Cookeville Regional Chief Strategy Officer Ricky Shelton said the administration is concerned about the rising number of housed COVID patients.

Shelton said the number of hospitalizations are the highest since January of this year.

“We were very busy and near capacity before this rise,” Shelton said. “Now as you can imagine, we are very full. Today, we have 56 positive COVIDs.”

Shelton said with cases increasing, elective surgeries requiring an overnight stay will be temporarily suspended starting Monday. Shelton said the decision will be re-evaluated weekly until the wave passes.

“What we are seeing is the importance of people getting vaccinated, and I know there are more people getting vaccinated,” Shelton said. “But, that’s really the only thing that we are seeing to help slow this at all.”

Shelton said of the 56 patients, 15 are placed in ICU, six are on ventilators with zero reported deaths during this rise. Shelton said eight new admits came in overnight Wednesday with only one vaccinated.

“Overall over the past week as a kind of track this, I think we’ve only had three people that are in the hospital that are vaccinated and non of those are in the ICU,” Shelton said. “As we’ve seen from medical experts, the vaccination helps make the case of COVID a little less severe.”

RECORDS >>
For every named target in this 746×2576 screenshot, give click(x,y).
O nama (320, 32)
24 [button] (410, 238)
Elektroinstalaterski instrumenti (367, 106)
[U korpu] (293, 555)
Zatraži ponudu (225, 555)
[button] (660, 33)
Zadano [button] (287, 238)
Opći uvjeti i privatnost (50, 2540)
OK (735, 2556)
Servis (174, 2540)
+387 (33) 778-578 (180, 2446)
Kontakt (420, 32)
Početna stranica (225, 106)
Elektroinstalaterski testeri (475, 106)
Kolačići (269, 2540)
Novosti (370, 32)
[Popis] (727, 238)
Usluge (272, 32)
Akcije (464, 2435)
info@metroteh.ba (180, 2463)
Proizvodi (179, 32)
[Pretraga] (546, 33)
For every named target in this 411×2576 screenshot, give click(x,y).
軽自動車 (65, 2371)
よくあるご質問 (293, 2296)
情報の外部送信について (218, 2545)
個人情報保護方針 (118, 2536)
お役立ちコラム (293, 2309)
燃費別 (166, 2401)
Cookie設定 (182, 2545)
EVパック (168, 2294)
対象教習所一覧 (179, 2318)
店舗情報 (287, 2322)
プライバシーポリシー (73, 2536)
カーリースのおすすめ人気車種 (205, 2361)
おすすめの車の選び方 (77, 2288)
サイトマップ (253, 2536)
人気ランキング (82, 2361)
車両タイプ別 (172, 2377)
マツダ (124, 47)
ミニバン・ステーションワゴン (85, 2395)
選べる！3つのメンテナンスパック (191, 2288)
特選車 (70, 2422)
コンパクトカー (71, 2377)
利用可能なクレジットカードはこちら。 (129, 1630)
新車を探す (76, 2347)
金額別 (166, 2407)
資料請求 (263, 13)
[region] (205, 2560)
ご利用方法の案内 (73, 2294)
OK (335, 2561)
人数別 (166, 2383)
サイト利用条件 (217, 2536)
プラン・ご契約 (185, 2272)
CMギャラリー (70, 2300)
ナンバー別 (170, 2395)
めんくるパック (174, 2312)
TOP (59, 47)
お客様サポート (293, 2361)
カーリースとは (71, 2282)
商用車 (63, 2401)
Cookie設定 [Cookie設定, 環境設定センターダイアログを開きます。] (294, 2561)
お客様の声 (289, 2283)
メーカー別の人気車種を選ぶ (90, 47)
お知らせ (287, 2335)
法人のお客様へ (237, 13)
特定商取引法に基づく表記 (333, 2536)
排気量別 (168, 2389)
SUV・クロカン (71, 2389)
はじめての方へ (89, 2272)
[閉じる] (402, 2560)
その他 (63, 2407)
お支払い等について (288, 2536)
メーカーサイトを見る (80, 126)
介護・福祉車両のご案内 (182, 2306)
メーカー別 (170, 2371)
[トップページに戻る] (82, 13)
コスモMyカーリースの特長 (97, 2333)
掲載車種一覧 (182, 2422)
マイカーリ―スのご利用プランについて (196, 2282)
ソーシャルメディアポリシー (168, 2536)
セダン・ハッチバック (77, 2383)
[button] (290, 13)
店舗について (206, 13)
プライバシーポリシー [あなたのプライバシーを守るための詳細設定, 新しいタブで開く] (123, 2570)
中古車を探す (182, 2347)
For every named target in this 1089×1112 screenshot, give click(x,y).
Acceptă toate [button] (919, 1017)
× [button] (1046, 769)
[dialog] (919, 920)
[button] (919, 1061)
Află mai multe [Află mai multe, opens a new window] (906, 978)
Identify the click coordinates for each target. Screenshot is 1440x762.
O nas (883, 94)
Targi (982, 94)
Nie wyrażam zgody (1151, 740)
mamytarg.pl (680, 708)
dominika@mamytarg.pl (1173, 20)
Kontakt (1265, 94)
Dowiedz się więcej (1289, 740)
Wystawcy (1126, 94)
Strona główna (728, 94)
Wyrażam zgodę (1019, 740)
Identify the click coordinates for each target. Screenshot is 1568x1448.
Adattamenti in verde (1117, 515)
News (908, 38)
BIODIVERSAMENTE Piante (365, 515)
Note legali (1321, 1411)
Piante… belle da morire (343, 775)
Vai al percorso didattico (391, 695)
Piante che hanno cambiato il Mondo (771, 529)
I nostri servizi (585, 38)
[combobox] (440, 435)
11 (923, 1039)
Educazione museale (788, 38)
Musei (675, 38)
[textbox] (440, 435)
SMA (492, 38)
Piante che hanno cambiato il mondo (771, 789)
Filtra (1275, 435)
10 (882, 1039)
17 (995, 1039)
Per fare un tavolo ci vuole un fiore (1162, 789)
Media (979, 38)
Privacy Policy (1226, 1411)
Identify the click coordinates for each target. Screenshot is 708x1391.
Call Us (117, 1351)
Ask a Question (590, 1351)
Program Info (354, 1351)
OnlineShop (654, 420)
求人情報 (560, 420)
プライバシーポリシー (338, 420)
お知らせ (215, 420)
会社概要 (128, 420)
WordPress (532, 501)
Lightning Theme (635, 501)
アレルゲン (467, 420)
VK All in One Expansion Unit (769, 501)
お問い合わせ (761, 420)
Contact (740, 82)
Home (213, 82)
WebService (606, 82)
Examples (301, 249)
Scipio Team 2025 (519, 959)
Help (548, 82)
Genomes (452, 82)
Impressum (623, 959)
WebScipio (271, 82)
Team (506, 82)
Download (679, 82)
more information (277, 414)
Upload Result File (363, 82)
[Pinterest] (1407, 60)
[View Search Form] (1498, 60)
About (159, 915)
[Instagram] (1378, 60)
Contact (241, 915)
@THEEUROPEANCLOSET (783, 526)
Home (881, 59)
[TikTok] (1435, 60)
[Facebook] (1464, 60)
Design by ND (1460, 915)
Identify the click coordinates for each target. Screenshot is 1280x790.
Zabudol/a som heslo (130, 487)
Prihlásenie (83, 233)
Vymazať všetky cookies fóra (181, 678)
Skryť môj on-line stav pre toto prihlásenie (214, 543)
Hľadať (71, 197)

TASK OBJECTIVE >>
Turn the paragraph of the COVID hospital article that begins "Shelton said of the 56 patients" into a brief list that keeps its main facts.

SOLUTION TO THE PROBLEM >>
- 56 COVID patients hospitalized
- 15 of them in the ICU
- 6 on ventilators
- No deaths reported during this rise
- 8 new admissions overnight Wednesday, only 1 of them vaccinated